Creo que soy una de las personas menos sospechosas de nacionalismo que hay en Mallorca. A lo largo de mi vida he cambiado de opinión en muchas cosas, salvo en una: sigo pensando que el nacionalismo es el más peligroso enemigo de la democracia. De ahí no me he movido ni creo que lo haga jamás. Tanto es así que no veo el momento de escribir la conjunción adversativa sobre la que se ha de resolver la argumentación de esta pieza. Asumo que mis principios se enfrentan a una irresoluble paradoja.
Porque, en efecto, no soy nacionalista, ni siquiera regionalista, pero me declaro firme defensor de que las competencias portuarias de Baleares sean transferidas en su totalidad a la comunidad autónoma. Hace unos años me hubiera conformado con que ese traspaso se limitara a la náutica de recreo (que nada pinta en el Ministerio de Fomento, o como se llame ahora), pero la gestión de esta maldita pandemia que amenaza nuestra forma de vida, incluso nuestro sistema de libertades, me lleva concluir que también el tráfico marítimo de mercancías y pasajeros debería ser gestionado por el gobierno regional; que el concepto “interés general” es perfectamente defendible mediante una dirección descentralizada que tenga en cuenta no ya la realidad más inmediata, sino la “realidad” a secas.

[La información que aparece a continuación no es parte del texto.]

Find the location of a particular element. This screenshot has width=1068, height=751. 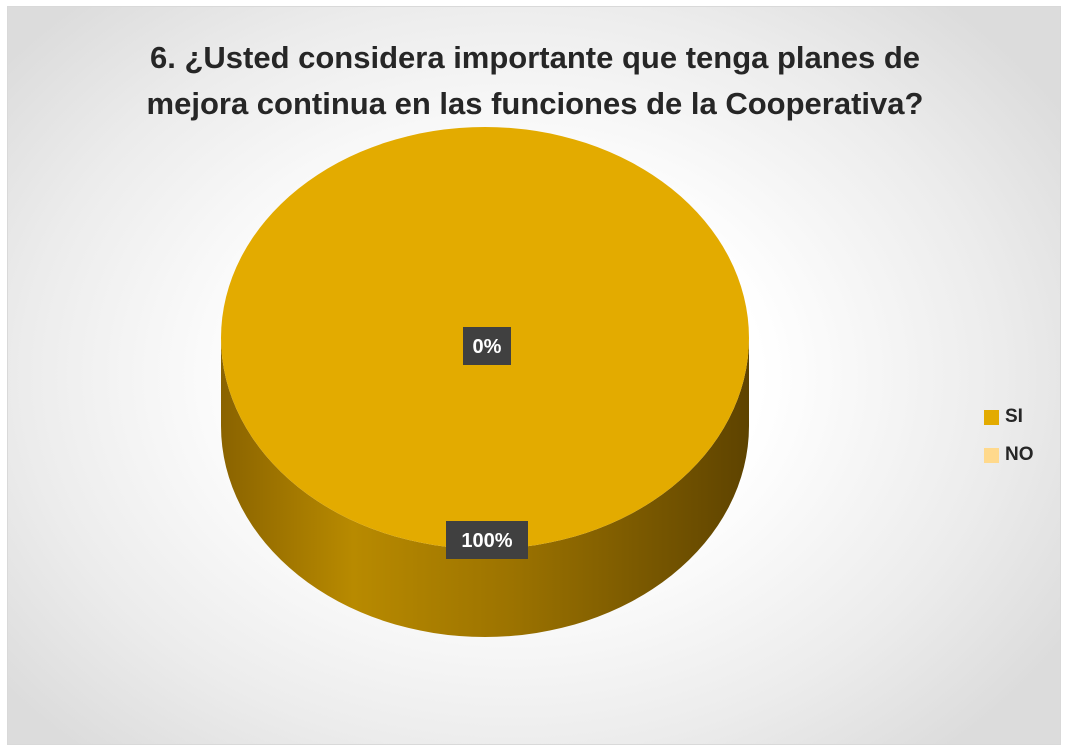

svg-text: 0% is located at coordinates (488, 347).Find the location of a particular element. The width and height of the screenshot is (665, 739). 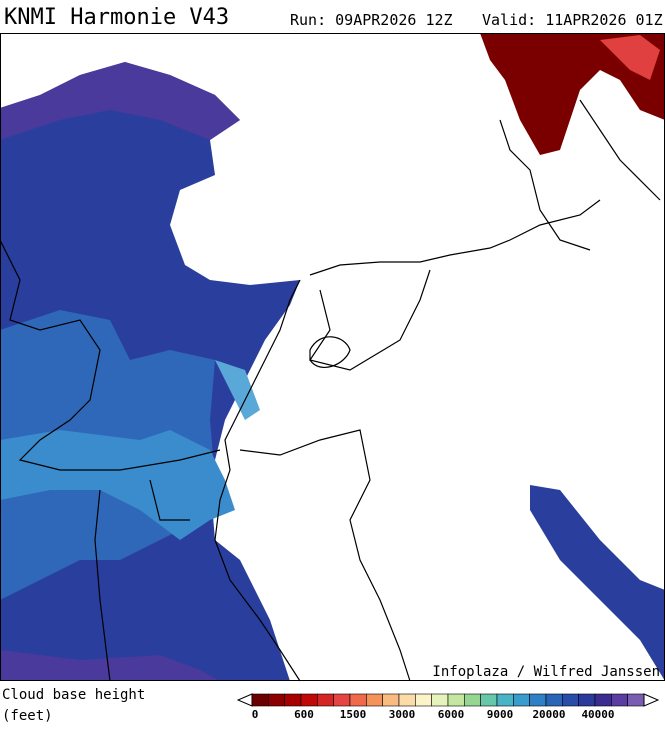

colorbar-tick-label: 6000 is located at coordinates (452, 714). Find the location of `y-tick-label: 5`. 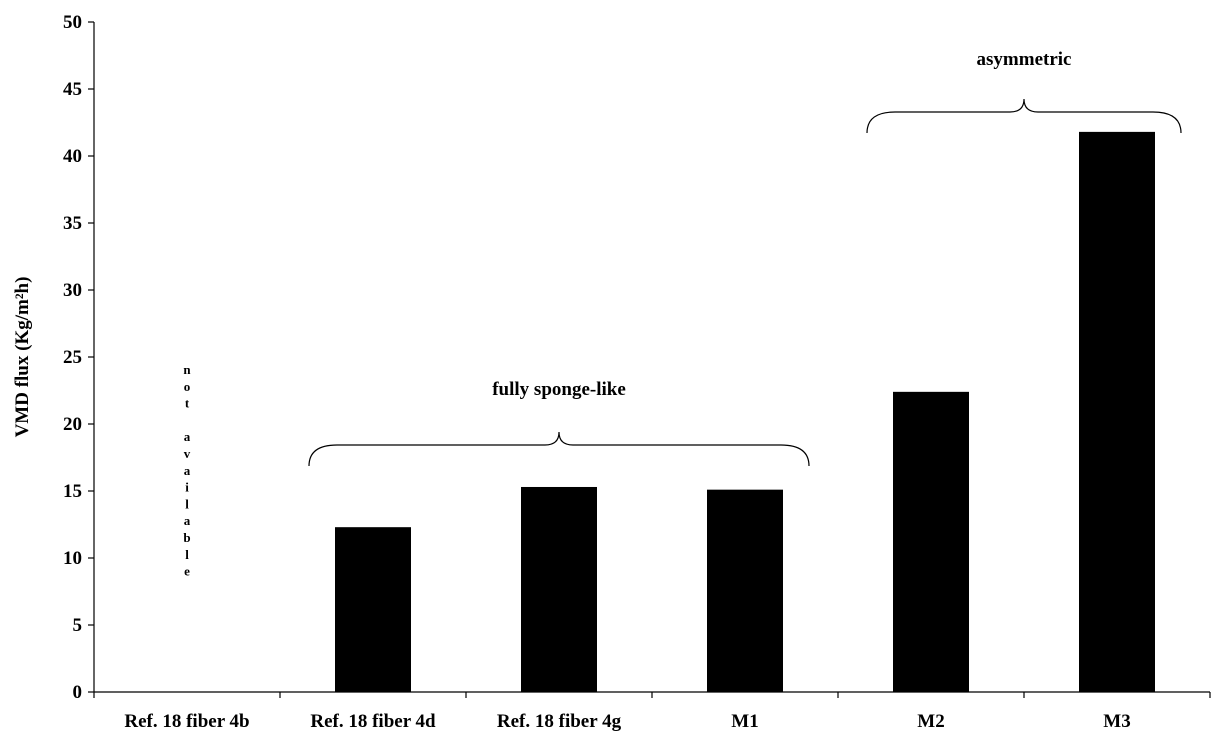

y-tick-label: 5 is located at coordinates (78, 626). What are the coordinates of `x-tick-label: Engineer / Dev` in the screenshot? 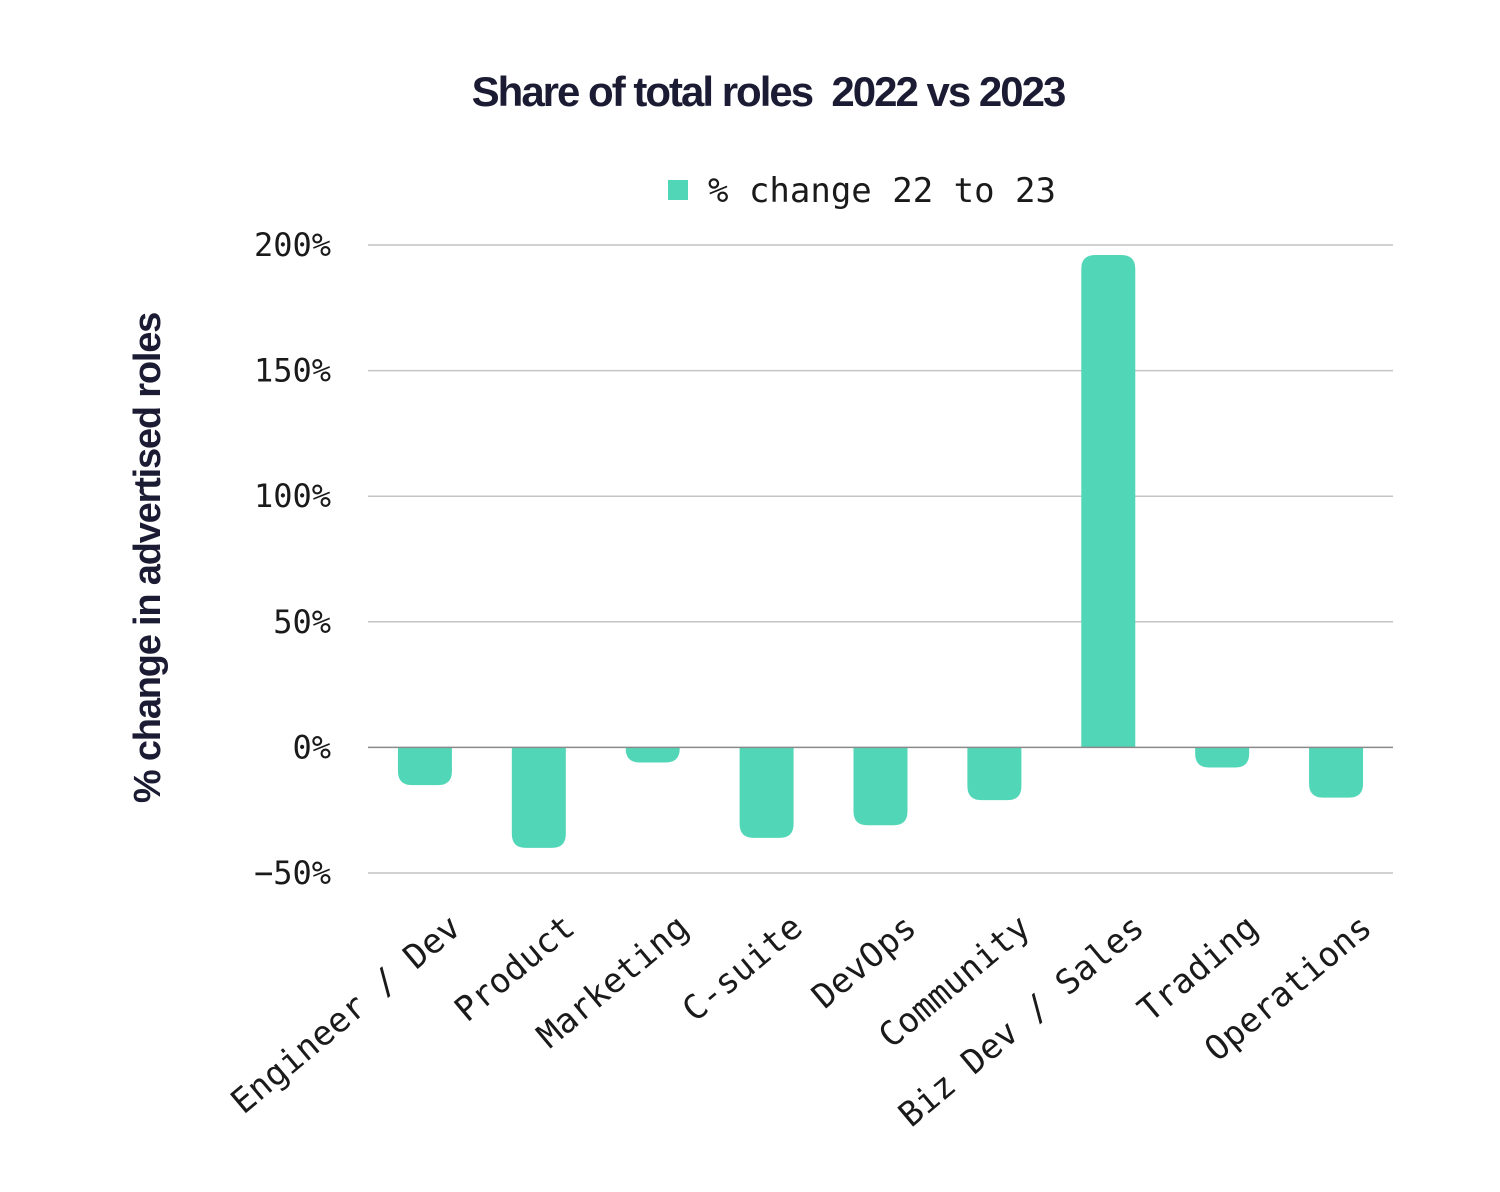 It's located at (346, 1014).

La discriminación que sufren algunos puertos, empresas y navieras solo por tener que operar en el área de competencia estatal se ha revelado insostenible en los dos últimos meses. El Govern balear ha demostrado tener mayor consciencia de la gravedad de los hechos y ha ido mucho más lejos que la autoridad central en la adopción de medidas destinadas a garantizar el suministro de las islas por vía marítima y a evitar el cierre masivo de empresas dedicadas al turismo náutico.
Mientras los dirigentes de Ports IB han actuado con presteza, los gestores de la APB –cuyas ganas de ayudar son idénticas a las de sus homónimos autonómicos, no me cabe la menor duda– se han visto encorsetados por esa especie de Leviatán burocrático llamado Ley de Puertos del Estado, que impide, según se ha visto, tomar decisiones acordes a la trascendencia del momento. Ya ven que no es ésta una crítica a las personas, ni siquiera a la institución que representa al Gobierno de la nación en los puertos de interés general de las Islas, sino una mera constatación fáctica de que nos iría mejor si todos los puertos estuvieran bajo el control de la administración autonómica.
La Conselleria de Transportes, Movilidad y Vivienda anunció ayer una reducción del 50% de todas las tasas que pagan las navieras y las empresas que realizan actividades de turismo náutico. Esta norma afecta a los puertos deportivos autonómicos y al dique de Son Blanc, en Ciutadella, lo cual es lo mismo que decir que no es de aplicación en los muelles de Palma, Alcúdia, Mahón, Ibiza y Formentera, ni en ninguna de las instalaciones abrigadas en sus dársenas, que es donde realizan la mayor parte de sus operaciones las compañías navieras y casi todas las empresas de chárter náutico.
El significado de este agravio es elocuente: la salvación de una empresa náutica, y del consiguiente empleo que genera, puede depender de algo tan aleatorio como si se encuentra ubicada en un puerto estatal o autonómico, aunque ambos pertenezcan al mismo país. Si ni la crisis del coronavirus es capaz de evitar semejantes disparates, estamos apañados.